Roy frowned. “Where is this leading, beloved? Not over to Settlefield and the late lamented Ethel Goodman, I hope?”
“Possibly,” said Ivy. “After all, it is difficult to forget entirely that Alf Lowe accused you of getting a girl in the family way, and then deserting her.”
“Huh! He could talk! Known for it, he was. But are you thinking Ethel might have been that girl? There was never any talk of her being up the duff, as far as I remember.”
“If by that you mean being pregnant, yes, I am thinking of that. And you might not have heard anything because of that silly feud between the two families.”
“True,” said Roy. “But nothing much is secret in villages, and I do, or rather did, have one or two friends in Settlefield who would have mentioned it, I’m sure. No, I think you’re barking up the wrong tree there. I think Alf Lowe was just being malicious. He can’t help it.”
“Well, he should be home today, so I think it would be a Christian act to call and make sure he’s all right.”
“Whatever you say, dearest. Your wish is my command.”
“Nonsense! And when we’re married, I am going to do whatever you wish.”
“Not to mention a spot of the other,” said Roy.
• • •
THOUSANDS OF MILES away, Wendy Wright was sunning herself in her friend’s garden. The telephone rang, and after a minute there was a shout to say the call was for her.
“It’s for you, Wendy. Some man called Frobisher. I think he said he was a policeman. What have you been up to?”
Wendy went indoors and was away for five minutes or so. When she returned, her friend could see she was upset.
“It was the police from Thornwell,” she said. “They want to ask me some more questions, and although they didn’t actually ask me to return to answer them, I could guess that’s what they really want. So, as they said there was no immediate hurry, I agr
eed to return in a few days. I’ve been meaning to go back, anyway. You’ve been so kind, and I’m feeling a lot stronger.”
“Is it about Steven’s death? Have they got any new clues?”
“He didn’t say. I think they’re still a bit mystified as to how the poison got into him. But just lately I’ve remembered him being sick after we’d been out to dinner. It was very violent. He was sure something in the dinner poisoned him. Maybe there was some lingering after that. Or it could’ve been something else that actually killed him.”
“Or somebody,” said the friend.
“Yeah, but isn’t it more likely that Steven stayed late, working after everyone had gone, like he often did, and got into that bed because he was feeling rotten—maybe faint and sick—not knowing that he was going to die as a result?”
“Goodness knows,” said her friend. “You should not try to work it out. Leave it to the police; else you’ll undo all the good we’ve done while you’ve been here.”
• • •
AFTER ROY’S CONVERSATION with Ivy at breakfast time, he had been thinking hard, trying to remember his early days, when his Settlefield friends had often come over to Barrington for young farmers’ meetings, or just a drink in the pub. His sister had been engaged for a while to one of them, but had then married one of the Wright family, and produced Steven. He’d been an only child, and had no doubt been spoilt with too much cosseting. Not strong as a small boy, he had never joined in much with the farming community, preferring to play at home with his fond mother.
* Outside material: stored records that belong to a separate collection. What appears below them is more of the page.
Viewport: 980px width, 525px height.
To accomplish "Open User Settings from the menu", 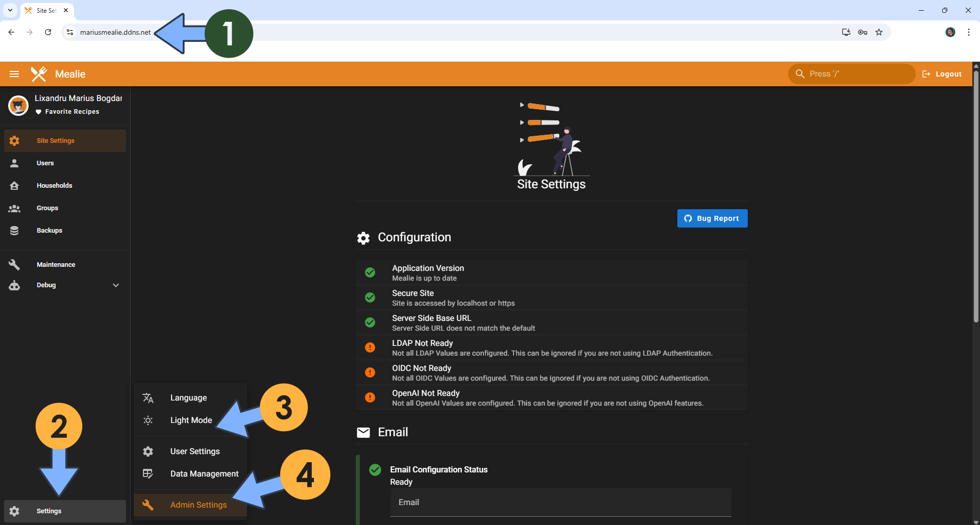I will click(x=194, y=452).
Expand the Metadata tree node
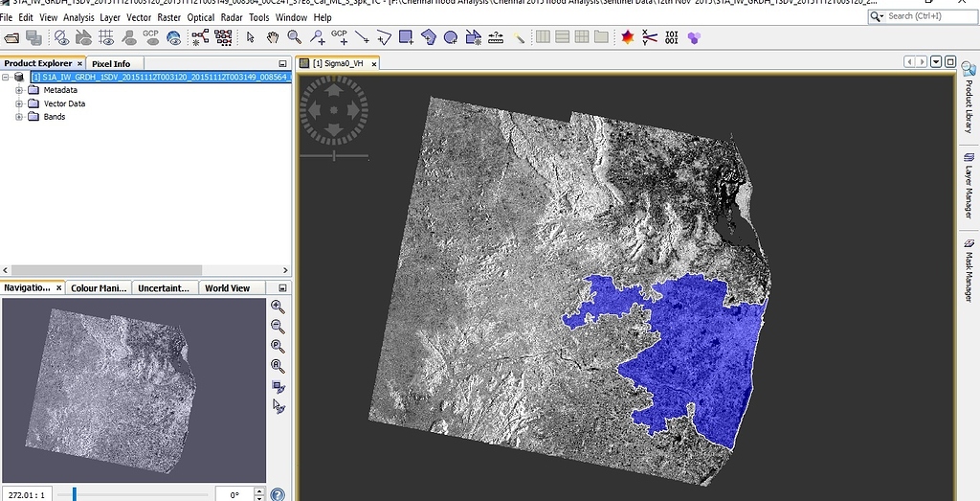Screen dimensions: 980x501 [18, 90]
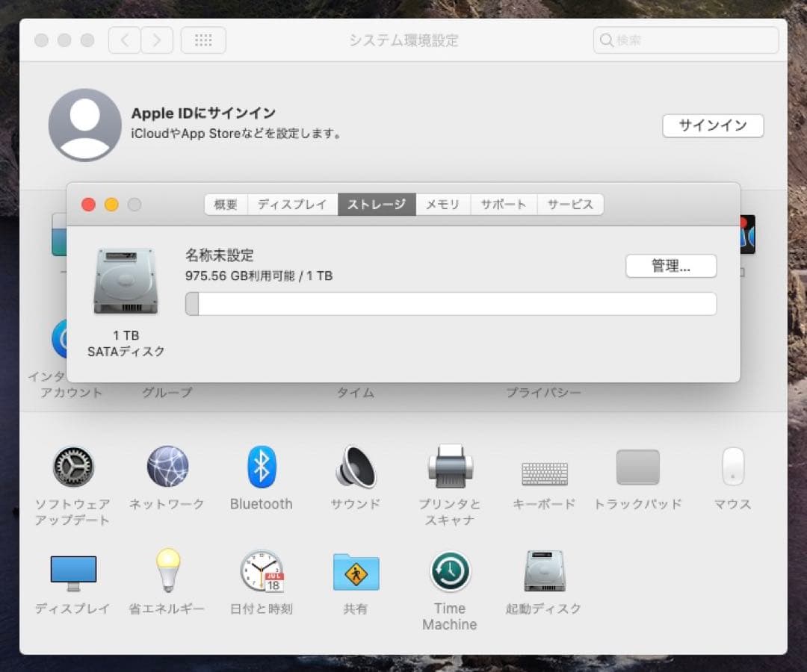Open Date and Time settings
This screenshot has width=807, height=672.
point(261,571)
Roy’s sister was, of course, a Goodman of the Barrington branch and had married “out” by choosing a stranger for her husband. She’d disapproved of Roy and his early laddish ways, but towards the end of her life, they had been close, often having nostalgic conversations on the telephone. When she died, he had felt sad, as if some part of him had been amputated. He had nursed hopes of Steven, and had been a generous uncle. But Steven was not an easy person to like, and had not, in Roy’s view, improved with maturity.
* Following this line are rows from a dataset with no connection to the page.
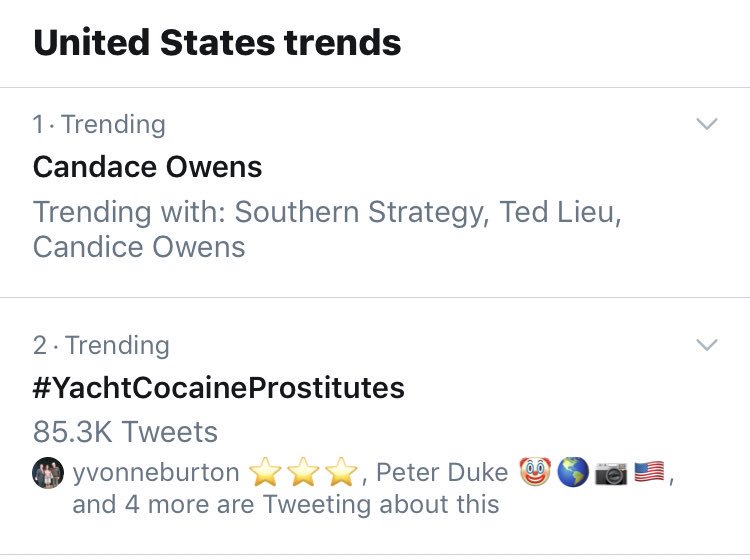
Task: Click the globe emoji icon
Action: 573,473
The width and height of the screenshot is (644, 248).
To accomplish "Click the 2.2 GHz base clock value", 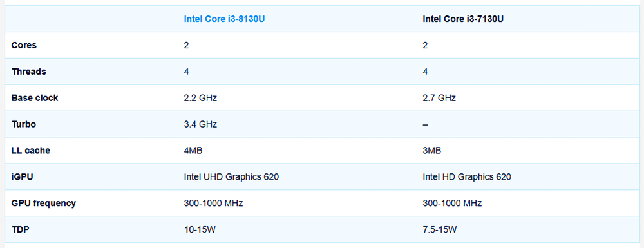I will (x=200, y=98).
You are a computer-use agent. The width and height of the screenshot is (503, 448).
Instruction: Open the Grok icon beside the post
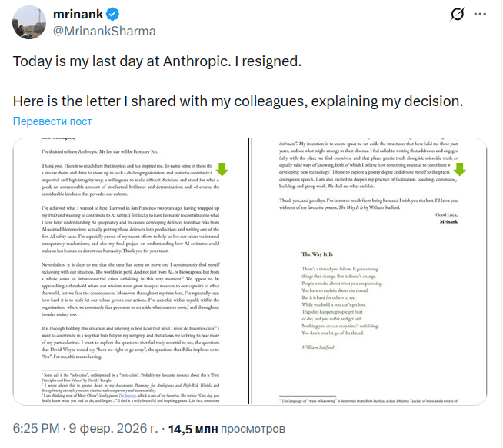tap(456, 15)
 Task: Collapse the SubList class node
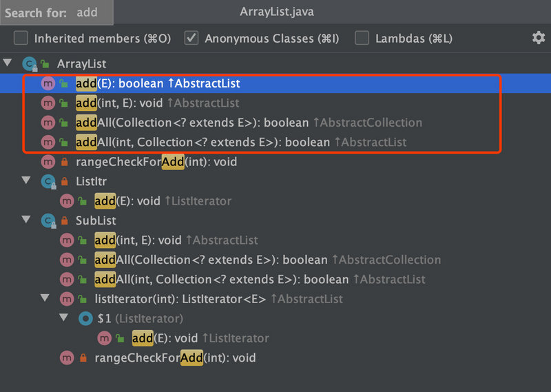pos(27,220)
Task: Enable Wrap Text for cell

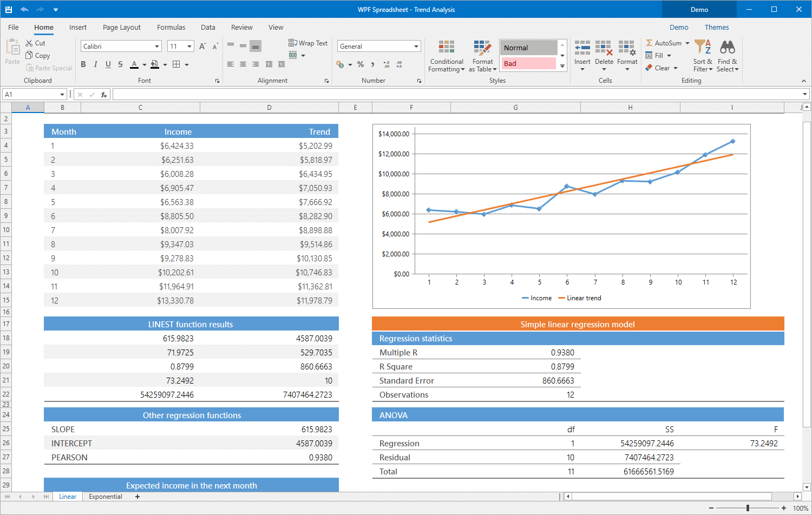Action: (308, 43)
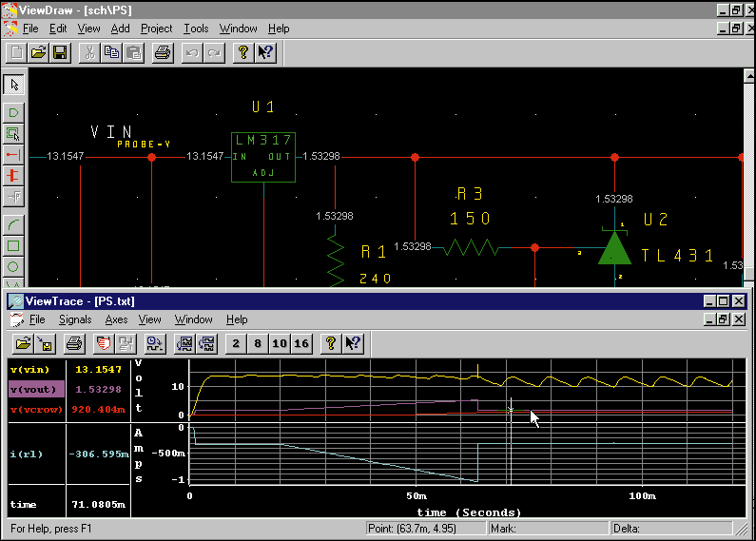This screenshot has height=541, width=756.
Task: Click the ViewTrace context help arrow icon
Action: [353, 343]
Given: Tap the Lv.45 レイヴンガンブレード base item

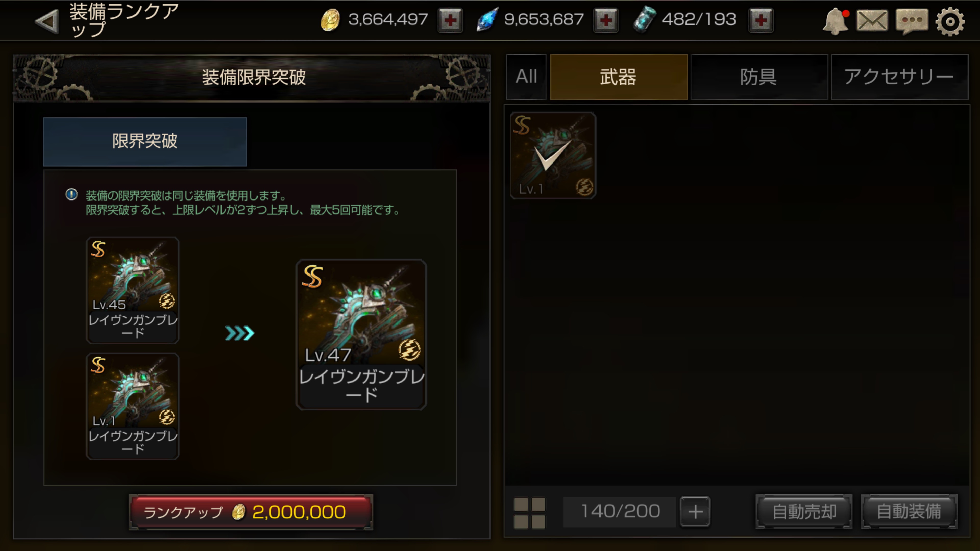Looking at the screenshot, I should (132, 290).
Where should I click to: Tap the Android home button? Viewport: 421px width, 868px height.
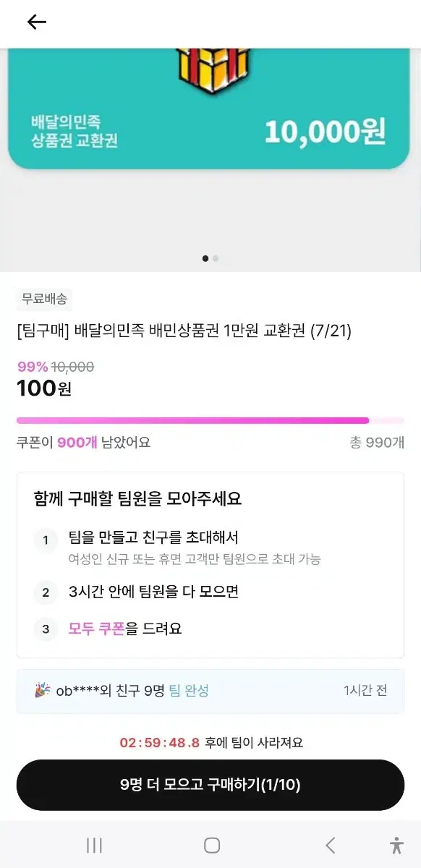pos(212,845)
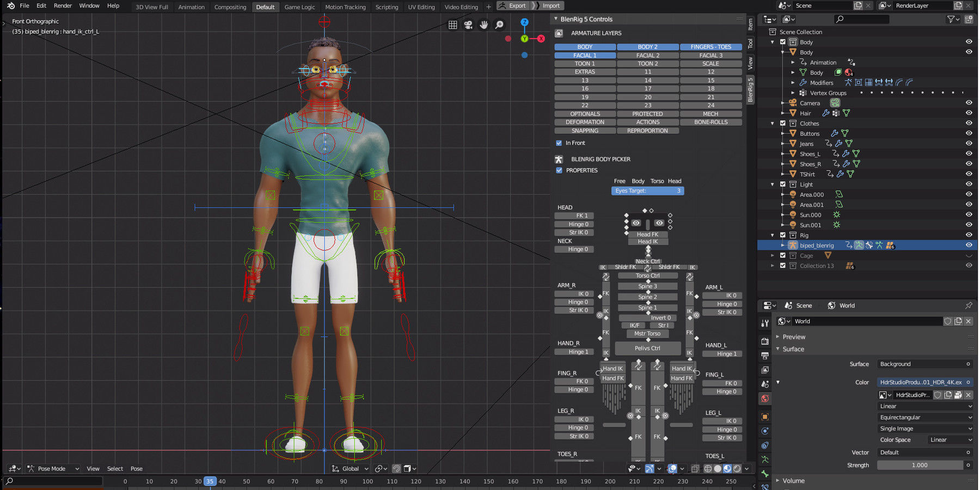Switch to the Animation workspace tab
The image size is (980, 490).
192,7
Now, stretched out on his bed after a good lunch and not feeling in the least sleepy, Roy wished he could talk to her and see what she remembered of Alf Lowe. The Lowes were smallholders near Settlefield, and did not mix with the richer farming set, who looked down their noses at anyone with the odd few acres. But she might have been able to see some possible connection between him and the Malehams, though for the life of him, he could not think what it might be.